In deze uitspraak van de Rechtbank Rotterdam op 7 oktober 2022, in de zaak tussen eiser en de Raad van bestuur van het Uitvoeringsinstituut werknemersverzekeringen, wordt het beroep van eiser tegen de beslissing van verweerder om de hoogte van zijn WW-uitkering over de maanden augustus, september en oktober 2021 niet te wijzigen, beoordeeld. Eiser, vertegenwoordigd door zijn gemachtigde mr. R.F. Antes, had bezwaar gemaakt tegen het besluit van 3 november 2021, waarin verweerder de hoogte van de uitkering vaststelde op basis van de door de werkgever opgegeven inkomsten. Eiser stelde dat deze inkomsten niet correct waren toegerekend aan de maanden waarin hij daadwerkelijk had gewerkt, wat zou leiden tot een lagere uitkeringsduur.

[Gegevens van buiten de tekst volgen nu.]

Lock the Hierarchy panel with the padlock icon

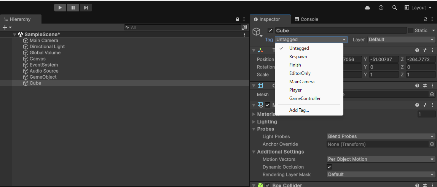point(238,19)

De rechtbank heeft vastgesteld dat verweerder de gegevens uit de polis-administratie correct heeft toegepast en dat er geen aanleiding was om van deze gegevens af te wijken. Eiser had in zijn beroep aangevoerd dat de toepassing van de regels leidde tot een kennelijk onredelijk resultaat, maar de rechtbank oordeelde dat dit niet het geval was. De rechtbank concludeerde dat de systematiek van de WW en het Algemeen Inkomensbesluit socialezekerheidswetten (AIB) niet tot onevenwichtigheid of onbillijkheid leidde in het geval van eiser. De rechtbank verklaarde het beroep ongegrond, wat betekent dat eiser geen gelijk kreeg en geen vergoeding van proceskosten of griffierecht ontving.
De uitspraak is openbaar uitgesproken en een afschrift is verzonden aan de betrokken partijen. Eiser heeft de mogelijkheid om in hoger beroep te gaan bij de Centrale Raad van Beroep binnen zes weken na verzending van de uitspraak.